[Records contained in a dataset]
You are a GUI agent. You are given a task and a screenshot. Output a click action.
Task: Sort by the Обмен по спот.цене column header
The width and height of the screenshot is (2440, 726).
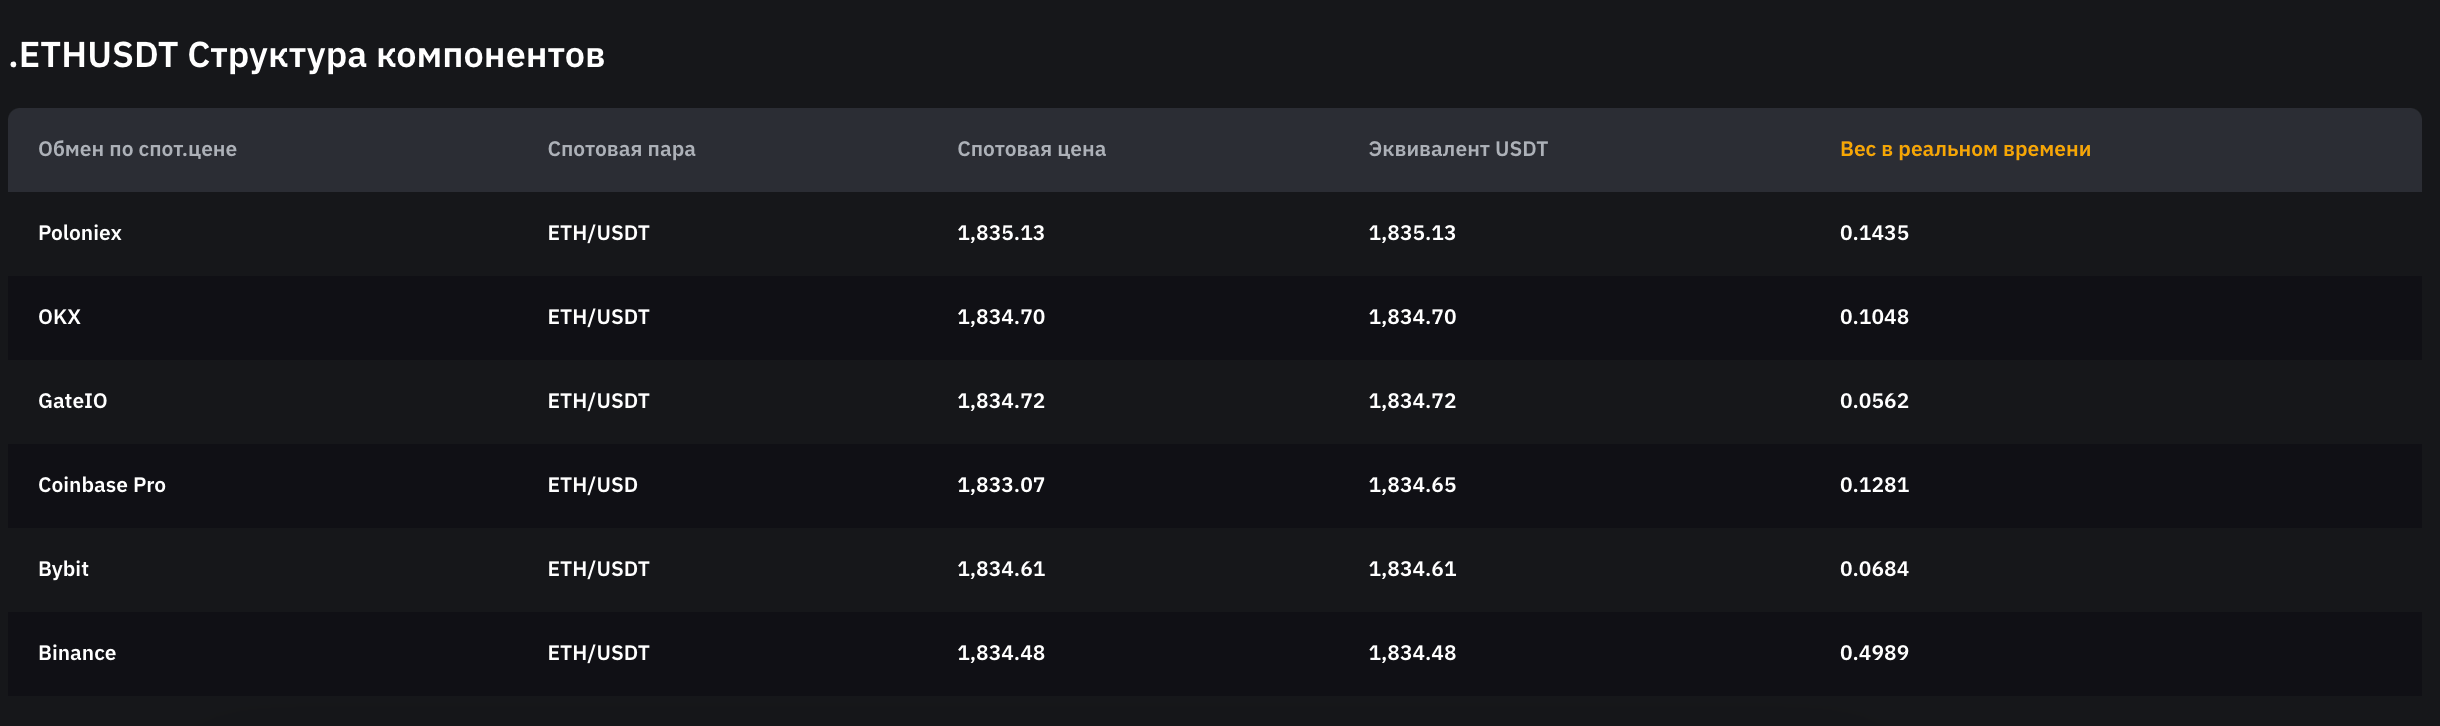click(x=137, y=149)
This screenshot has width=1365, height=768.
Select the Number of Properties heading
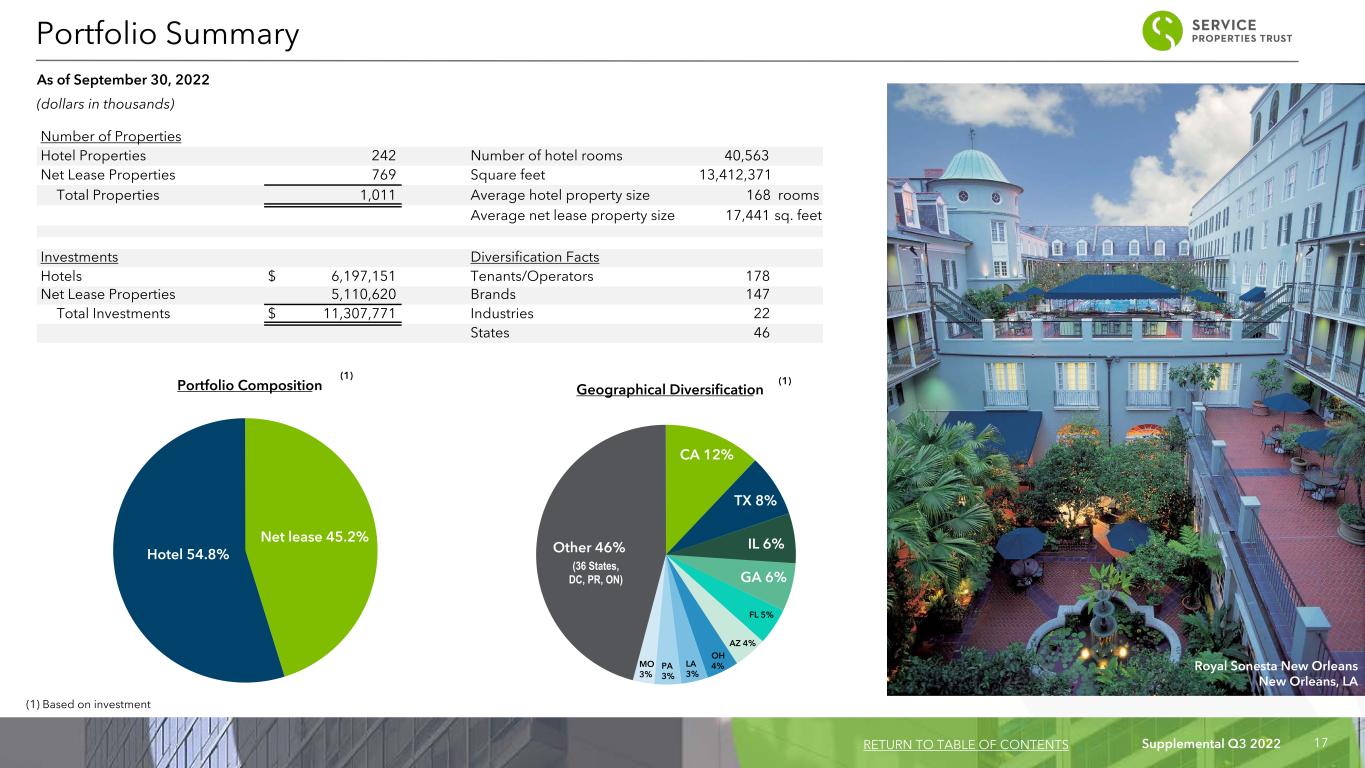110,136
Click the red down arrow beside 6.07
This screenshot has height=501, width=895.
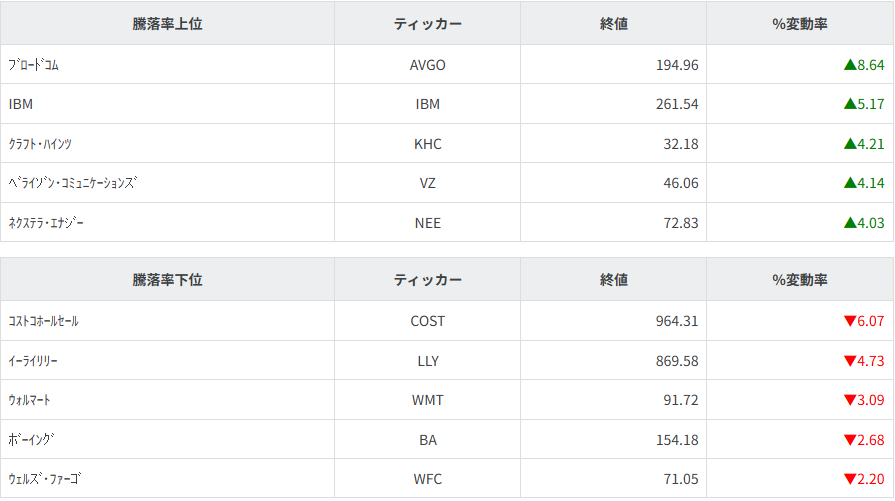pyautogui.click(x=849, y=321)
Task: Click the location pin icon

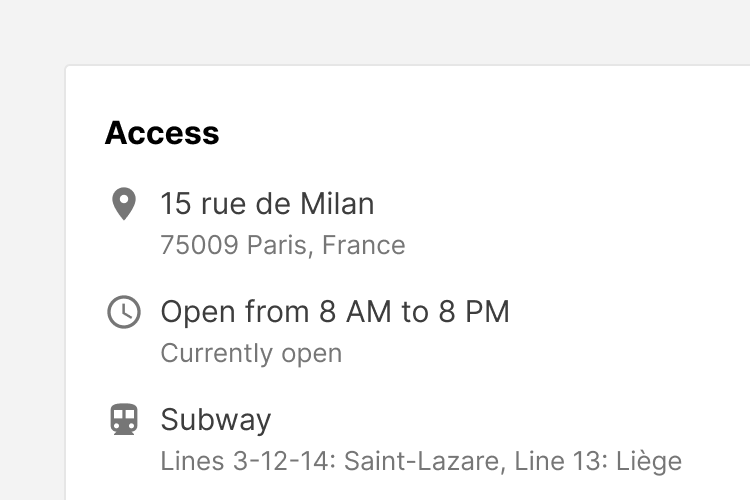Action: coord(123,204)
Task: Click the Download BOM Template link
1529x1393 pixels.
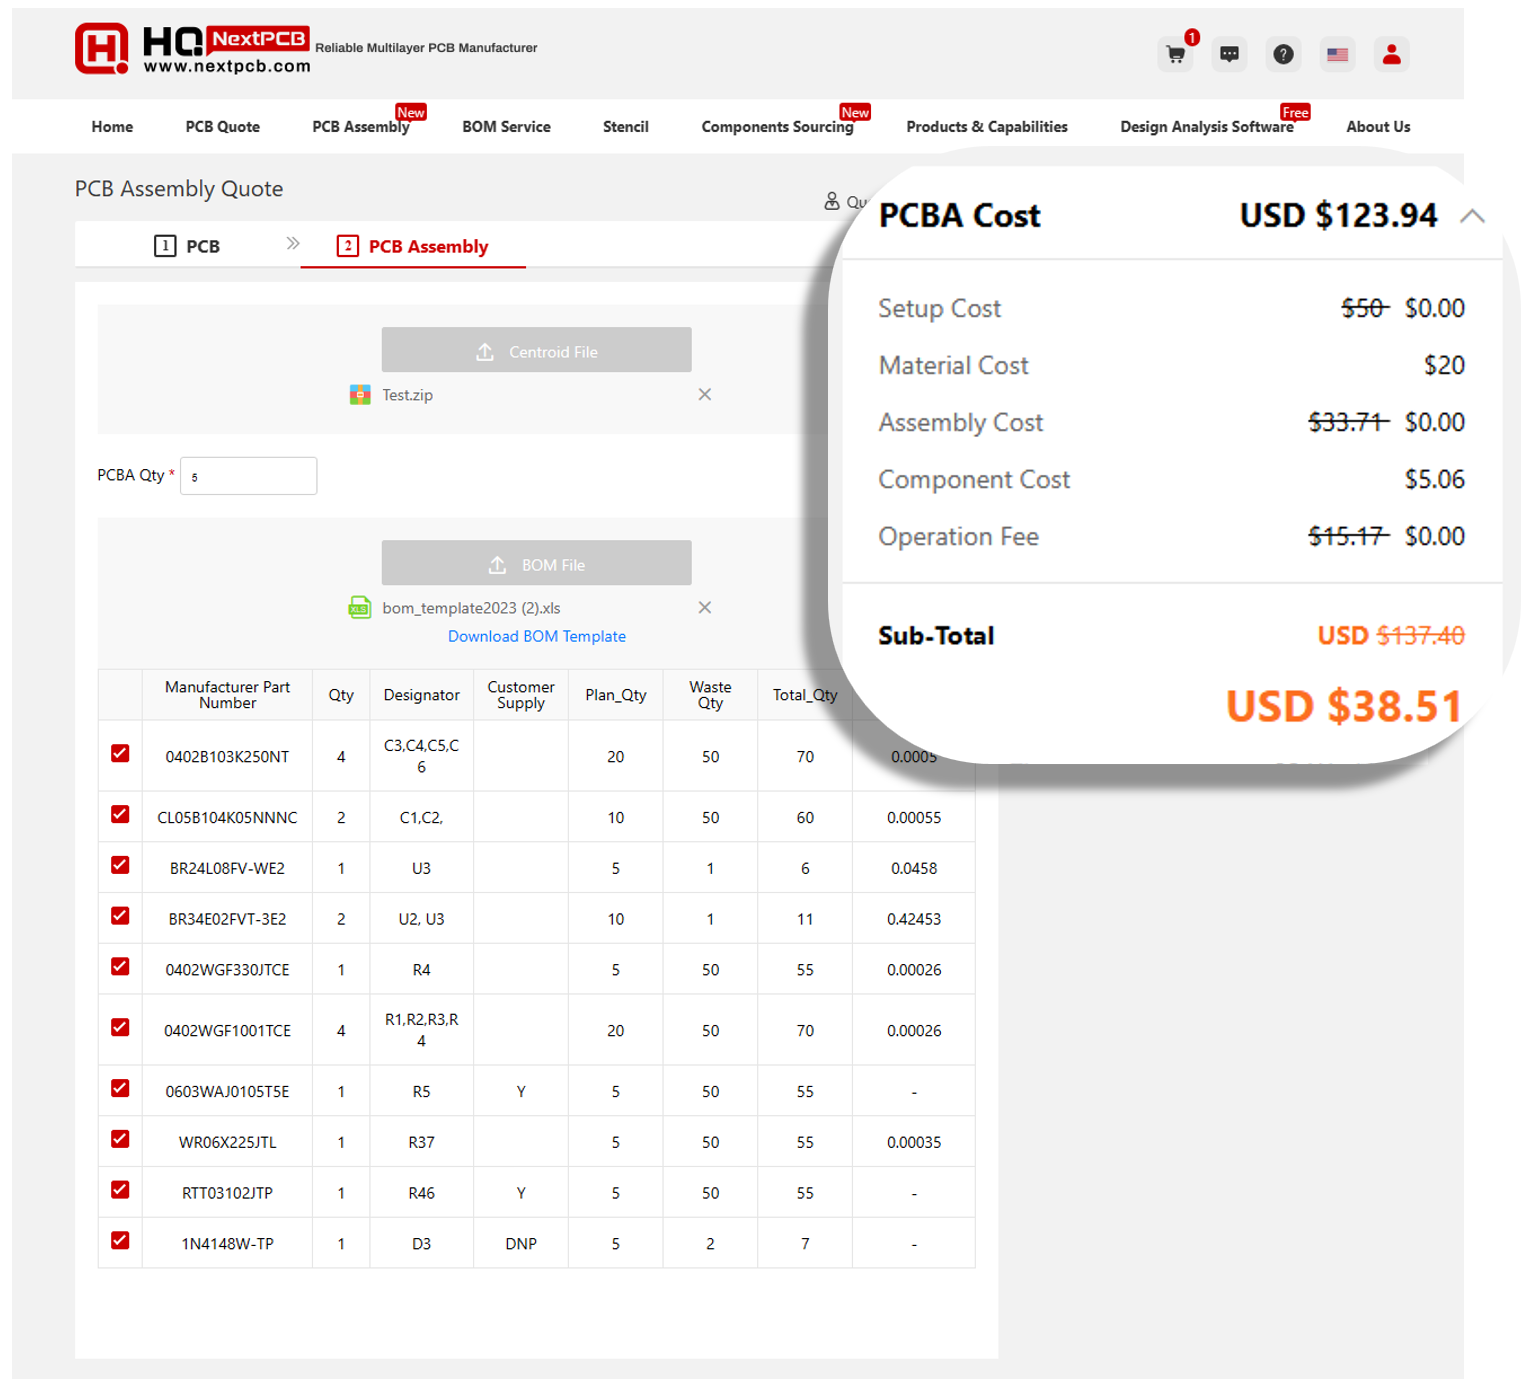Action: click(537, 636)
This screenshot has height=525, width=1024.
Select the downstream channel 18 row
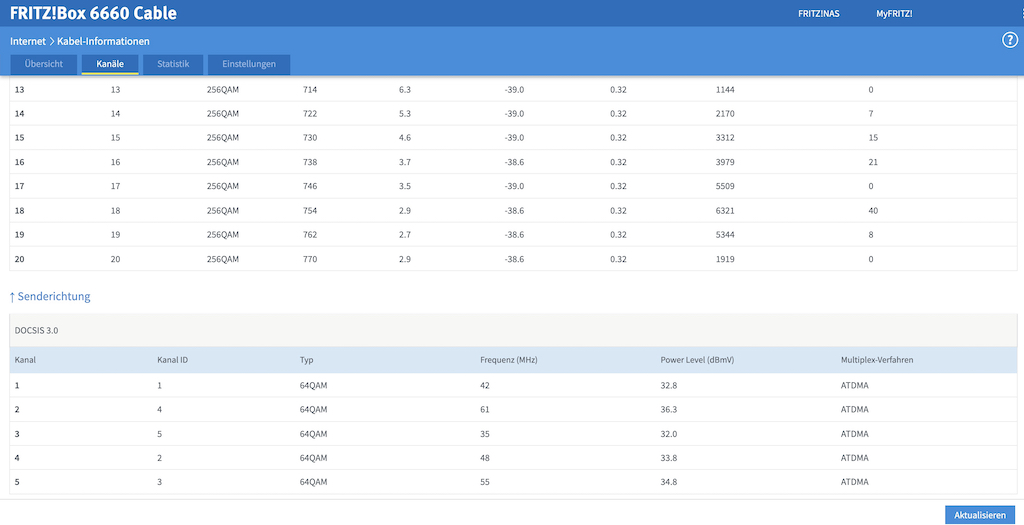512,211
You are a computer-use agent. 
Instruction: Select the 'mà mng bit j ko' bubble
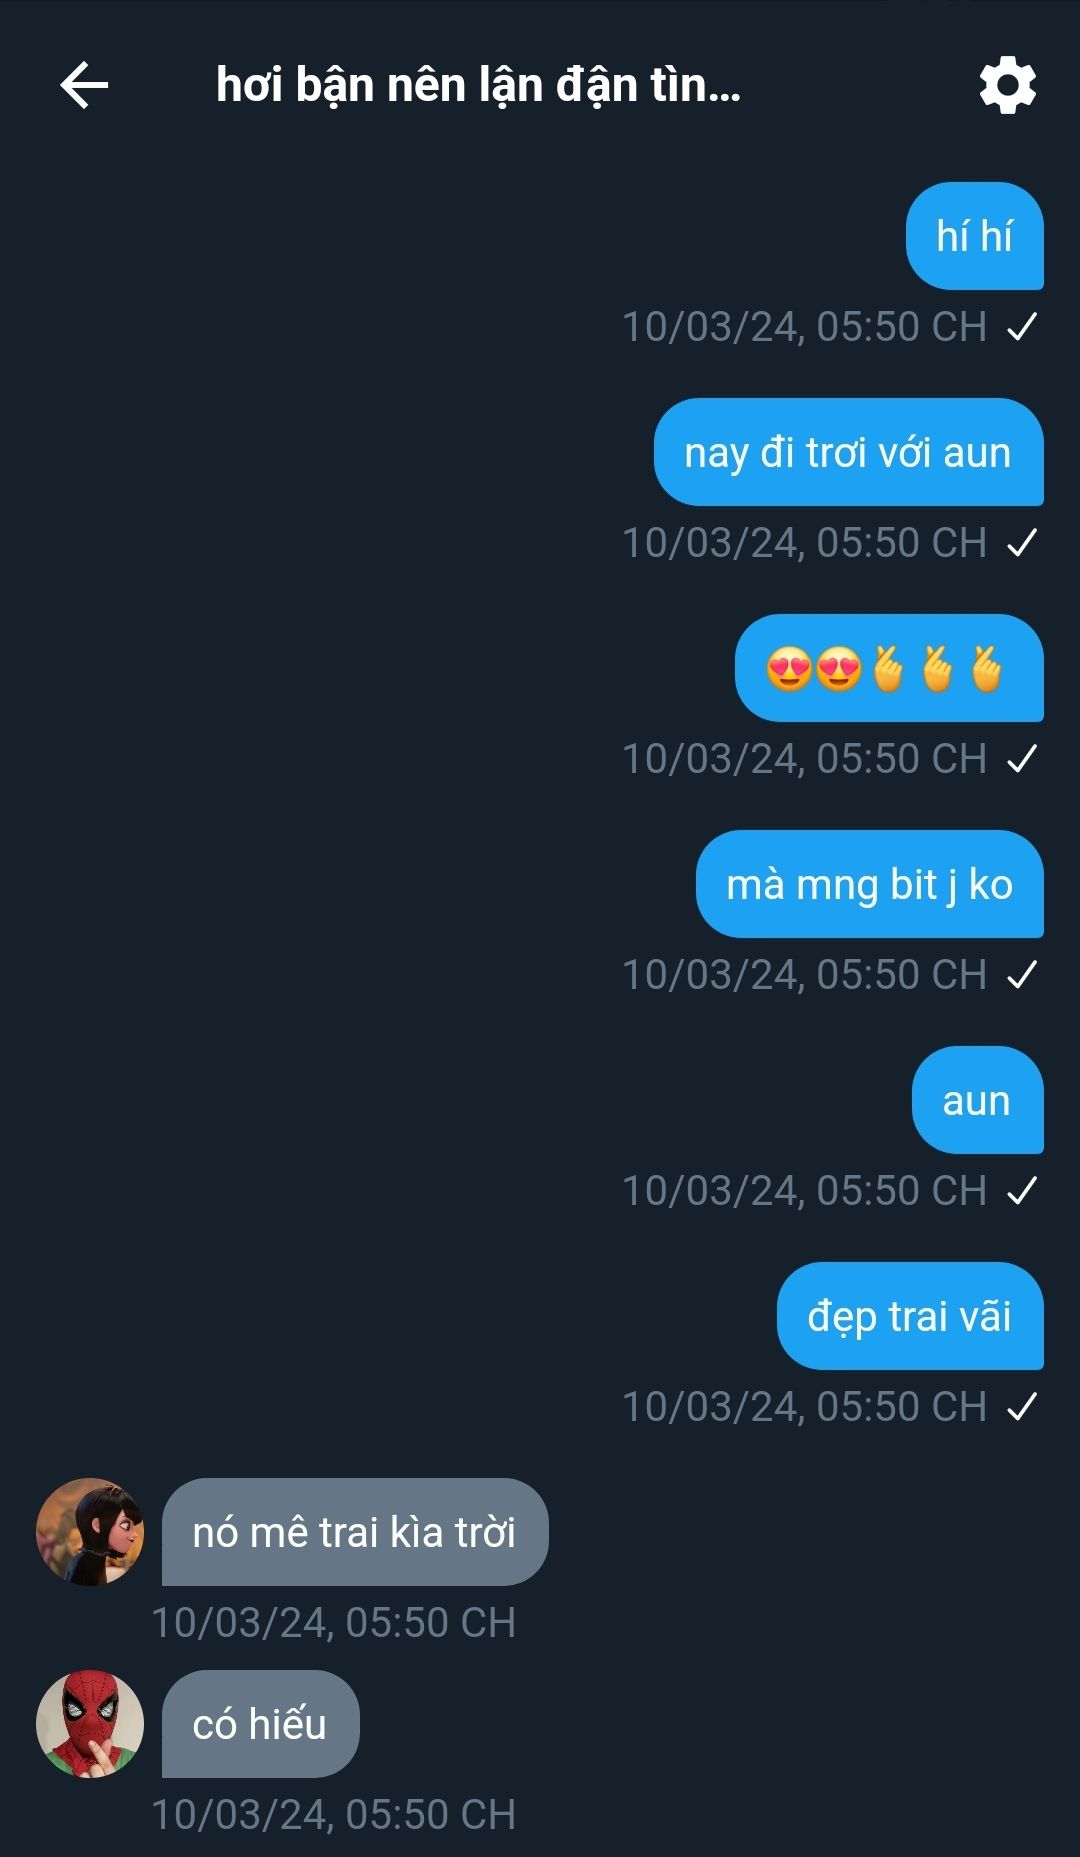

[Exercise description] Although pictures appear among the entries, please set down only the lines from the one with "The width and" up to and including the one with "Click the red down arrow beside 6.07", word for word.

[Response to the task]
The width and height of the screenshot is (2440, 726).
click(x=137, y=149)
This screenshot has width=1365, height=768.
Select the Number of Properties heading
110,136
Click the red down arrow beside 6.07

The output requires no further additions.